A FOUNDING member of an Islamic group has been ridiculed after claiming that Zionists broke into his house and stole his shoe.

In a post on Facebook, Asghar Bukhari, a member of the Muslim Public Affairs Committee UK, wrote: “Are Zionists trying to intimidate me: someone came into my home yesterday, while I was asleep.”

He said there were no signs of a break in, and the only thing stolen was a shoe. He claimed they left behind the other one “to let me know someone had been there”.

Mr Bukhari added: “Of course I can’t prove anything and that’s part of the intimidati­on. The game is simple — to make me feel vulnerable in my own home.”

He went on to write: “It is not the first time I have heard this happening. I have had another Muslim leader call me a year or so ago, in tears — she told me they had been coming into her house and re-arranging things — just to let her know they had been there.”
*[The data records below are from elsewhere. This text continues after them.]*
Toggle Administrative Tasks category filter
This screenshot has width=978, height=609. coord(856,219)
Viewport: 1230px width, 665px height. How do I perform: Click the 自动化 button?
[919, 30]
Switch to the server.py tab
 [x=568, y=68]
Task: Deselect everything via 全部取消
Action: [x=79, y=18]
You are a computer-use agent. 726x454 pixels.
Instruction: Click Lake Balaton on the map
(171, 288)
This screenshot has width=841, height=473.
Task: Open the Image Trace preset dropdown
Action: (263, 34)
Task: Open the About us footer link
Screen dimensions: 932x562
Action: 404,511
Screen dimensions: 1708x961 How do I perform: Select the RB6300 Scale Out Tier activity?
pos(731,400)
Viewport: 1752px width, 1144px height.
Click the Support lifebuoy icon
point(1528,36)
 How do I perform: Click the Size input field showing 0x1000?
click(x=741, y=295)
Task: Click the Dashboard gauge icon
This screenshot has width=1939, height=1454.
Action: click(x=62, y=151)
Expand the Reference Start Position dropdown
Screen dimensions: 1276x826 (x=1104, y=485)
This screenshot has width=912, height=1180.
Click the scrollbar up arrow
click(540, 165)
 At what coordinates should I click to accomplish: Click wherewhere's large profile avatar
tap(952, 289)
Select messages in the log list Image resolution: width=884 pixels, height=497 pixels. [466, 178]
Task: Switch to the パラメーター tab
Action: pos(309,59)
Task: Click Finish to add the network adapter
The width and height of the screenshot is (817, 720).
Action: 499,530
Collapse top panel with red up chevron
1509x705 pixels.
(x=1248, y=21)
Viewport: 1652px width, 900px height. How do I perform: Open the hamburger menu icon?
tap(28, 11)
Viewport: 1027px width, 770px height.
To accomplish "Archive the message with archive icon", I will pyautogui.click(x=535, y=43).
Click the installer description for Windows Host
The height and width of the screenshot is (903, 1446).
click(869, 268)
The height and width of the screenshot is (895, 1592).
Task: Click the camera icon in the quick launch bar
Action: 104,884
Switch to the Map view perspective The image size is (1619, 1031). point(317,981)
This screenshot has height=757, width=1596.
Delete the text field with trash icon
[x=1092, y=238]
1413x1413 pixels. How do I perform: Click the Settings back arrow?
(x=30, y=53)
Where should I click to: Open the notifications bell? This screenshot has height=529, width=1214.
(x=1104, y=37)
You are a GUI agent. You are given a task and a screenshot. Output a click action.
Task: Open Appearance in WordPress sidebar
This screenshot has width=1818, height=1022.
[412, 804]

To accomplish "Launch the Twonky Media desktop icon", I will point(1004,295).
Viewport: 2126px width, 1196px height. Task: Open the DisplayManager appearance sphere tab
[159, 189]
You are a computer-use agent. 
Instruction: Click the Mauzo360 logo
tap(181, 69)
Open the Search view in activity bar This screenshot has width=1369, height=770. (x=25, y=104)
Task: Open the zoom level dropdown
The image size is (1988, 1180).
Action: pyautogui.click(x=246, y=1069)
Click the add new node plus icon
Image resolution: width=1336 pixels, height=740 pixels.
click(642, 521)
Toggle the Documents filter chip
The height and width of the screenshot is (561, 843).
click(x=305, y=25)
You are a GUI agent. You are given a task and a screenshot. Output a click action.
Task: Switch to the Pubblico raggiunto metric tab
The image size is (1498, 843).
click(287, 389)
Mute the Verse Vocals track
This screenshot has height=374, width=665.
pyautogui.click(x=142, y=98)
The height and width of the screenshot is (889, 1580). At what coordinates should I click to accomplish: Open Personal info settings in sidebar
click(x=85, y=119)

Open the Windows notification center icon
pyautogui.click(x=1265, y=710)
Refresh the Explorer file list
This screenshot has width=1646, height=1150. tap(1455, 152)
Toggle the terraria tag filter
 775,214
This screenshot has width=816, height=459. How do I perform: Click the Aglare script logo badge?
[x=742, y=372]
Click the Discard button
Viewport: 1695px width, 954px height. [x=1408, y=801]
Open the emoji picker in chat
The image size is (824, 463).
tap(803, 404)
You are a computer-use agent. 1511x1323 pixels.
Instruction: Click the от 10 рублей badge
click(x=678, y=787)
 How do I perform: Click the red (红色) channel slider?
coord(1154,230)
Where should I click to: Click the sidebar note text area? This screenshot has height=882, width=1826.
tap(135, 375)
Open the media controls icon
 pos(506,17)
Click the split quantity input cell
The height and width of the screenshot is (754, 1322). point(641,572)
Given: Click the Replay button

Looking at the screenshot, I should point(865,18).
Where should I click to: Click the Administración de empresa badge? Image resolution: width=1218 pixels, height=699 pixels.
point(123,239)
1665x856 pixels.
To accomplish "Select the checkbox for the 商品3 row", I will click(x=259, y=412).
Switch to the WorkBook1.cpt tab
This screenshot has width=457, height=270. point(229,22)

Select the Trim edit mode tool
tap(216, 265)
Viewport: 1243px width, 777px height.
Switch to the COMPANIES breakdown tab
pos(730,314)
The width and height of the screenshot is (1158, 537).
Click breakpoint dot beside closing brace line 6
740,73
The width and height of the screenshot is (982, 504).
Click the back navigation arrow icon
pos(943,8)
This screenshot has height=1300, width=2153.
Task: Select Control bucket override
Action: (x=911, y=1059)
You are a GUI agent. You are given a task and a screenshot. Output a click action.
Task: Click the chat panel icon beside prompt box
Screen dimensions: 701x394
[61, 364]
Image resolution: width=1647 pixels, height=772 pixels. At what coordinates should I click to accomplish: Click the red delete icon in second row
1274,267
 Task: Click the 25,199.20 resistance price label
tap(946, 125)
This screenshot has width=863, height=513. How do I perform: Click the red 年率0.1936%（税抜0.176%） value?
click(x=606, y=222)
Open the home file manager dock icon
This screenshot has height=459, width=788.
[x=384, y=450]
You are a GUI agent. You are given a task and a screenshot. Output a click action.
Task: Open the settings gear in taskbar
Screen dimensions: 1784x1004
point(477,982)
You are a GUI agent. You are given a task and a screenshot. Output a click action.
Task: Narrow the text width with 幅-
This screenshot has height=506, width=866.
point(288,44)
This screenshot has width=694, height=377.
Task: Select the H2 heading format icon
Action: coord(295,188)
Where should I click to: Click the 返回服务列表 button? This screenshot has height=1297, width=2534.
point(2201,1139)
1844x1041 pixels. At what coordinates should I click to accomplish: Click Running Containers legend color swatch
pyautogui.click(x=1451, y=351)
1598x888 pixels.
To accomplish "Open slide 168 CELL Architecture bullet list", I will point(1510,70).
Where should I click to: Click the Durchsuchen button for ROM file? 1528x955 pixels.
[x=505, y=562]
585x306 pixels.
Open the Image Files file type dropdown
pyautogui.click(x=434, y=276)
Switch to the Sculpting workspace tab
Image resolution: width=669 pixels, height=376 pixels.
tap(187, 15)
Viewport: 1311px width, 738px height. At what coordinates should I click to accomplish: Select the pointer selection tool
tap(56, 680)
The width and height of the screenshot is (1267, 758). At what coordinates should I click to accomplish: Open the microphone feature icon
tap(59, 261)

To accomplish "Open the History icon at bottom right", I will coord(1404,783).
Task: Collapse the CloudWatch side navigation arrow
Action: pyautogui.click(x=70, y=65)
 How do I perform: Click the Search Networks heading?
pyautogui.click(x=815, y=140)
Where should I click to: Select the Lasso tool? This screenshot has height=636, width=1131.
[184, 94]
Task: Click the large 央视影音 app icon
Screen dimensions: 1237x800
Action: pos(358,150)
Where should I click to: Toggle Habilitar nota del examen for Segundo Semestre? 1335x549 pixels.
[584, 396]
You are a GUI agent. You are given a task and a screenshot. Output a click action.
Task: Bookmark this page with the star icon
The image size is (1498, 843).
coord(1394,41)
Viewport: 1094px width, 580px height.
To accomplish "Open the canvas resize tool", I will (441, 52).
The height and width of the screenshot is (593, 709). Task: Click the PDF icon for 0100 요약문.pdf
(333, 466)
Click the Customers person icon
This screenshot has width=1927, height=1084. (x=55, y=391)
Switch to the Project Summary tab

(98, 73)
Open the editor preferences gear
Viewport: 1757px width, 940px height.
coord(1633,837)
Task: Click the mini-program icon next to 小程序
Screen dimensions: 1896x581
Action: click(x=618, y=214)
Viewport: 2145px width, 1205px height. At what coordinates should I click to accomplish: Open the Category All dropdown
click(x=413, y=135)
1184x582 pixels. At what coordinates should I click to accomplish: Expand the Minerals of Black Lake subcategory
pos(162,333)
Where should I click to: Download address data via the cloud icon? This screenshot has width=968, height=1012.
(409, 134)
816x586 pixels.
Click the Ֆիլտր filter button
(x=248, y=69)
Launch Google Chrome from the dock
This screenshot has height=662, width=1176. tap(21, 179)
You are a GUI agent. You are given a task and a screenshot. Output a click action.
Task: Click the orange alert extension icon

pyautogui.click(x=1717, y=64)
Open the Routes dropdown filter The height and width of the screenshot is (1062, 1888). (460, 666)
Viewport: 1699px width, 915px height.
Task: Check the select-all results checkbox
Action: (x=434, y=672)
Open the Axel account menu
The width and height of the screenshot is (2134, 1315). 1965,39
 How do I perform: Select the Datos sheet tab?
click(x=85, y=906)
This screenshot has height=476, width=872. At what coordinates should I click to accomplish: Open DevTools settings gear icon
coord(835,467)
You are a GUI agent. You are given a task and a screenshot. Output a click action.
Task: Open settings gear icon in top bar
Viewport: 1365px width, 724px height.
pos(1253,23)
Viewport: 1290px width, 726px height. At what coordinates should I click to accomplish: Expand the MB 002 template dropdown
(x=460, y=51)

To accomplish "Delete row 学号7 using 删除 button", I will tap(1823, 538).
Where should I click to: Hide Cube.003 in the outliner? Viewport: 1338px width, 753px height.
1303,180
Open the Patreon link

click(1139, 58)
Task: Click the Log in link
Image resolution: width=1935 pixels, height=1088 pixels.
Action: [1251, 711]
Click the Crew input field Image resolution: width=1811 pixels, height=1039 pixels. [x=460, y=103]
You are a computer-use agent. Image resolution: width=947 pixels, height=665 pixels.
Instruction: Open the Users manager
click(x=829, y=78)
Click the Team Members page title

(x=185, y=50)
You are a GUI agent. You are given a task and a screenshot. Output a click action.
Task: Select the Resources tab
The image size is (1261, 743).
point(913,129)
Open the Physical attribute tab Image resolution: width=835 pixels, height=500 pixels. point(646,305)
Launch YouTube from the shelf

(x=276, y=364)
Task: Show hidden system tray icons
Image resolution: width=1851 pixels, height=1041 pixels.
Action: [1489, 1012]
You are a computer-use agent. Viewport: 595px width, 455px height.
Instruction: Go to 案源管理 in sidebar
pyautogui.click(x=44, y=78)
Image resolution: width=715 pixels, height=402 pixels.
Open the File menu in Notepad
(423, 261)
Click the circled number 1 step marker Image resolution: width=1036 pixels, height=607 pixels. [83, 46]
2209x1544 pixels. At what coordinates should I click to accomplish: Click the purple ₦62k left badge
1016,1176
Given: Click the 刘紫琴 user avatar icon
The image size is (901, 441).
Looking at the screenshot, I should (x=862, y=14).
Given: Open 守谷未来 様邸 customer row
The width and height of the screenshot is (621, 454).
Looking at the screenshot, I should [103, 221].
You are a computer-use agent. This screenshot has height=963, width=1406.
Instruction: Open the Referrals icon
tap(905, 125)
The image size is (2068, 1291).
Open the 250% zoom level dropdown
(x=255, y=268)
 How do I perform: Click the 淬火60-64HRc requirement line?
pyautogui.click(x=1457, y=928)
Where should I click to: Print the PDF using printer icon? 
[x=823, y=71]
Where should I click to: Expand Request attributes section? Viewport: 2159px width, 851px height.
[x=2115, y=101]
Mr Bukhari urged his online contacts: “Share this widely, for if it is happening to me, I am sure it is happening to many, many others who have not exposed it.”

While the post, written on Friday, was indeed shared hundreds of times, Mr Bukhari did not get the response he might have intended. Within hours, the hashtag “#Mossadstol­emyshoe” was trending on Twitter, in a reference to the Israeli counter terrorism unit.

Several Twitter users suggested their dogs were secretly working for Mossad, while others came up with novel ways to combat shoe thieves, from secret cameras to tying the laces together.

Undeterred, Mr Bukhari claimed the fact that he was being mocked amounted to “intimidati­on of Muslim speakers” — for which he again blamed Zionists. He went on to post a 15-minute YouTube video repeating his claims.

The Muslim Public Affairs Committee UK describes itself as a grassroots civil liberties organisati­on that works to “expose and counter the sinister and toxic anti-Muslim narrative that permeates mainstream politics and media”.

However, it has been accused of promoting extremism and is banned from many universiti­es as a hate group.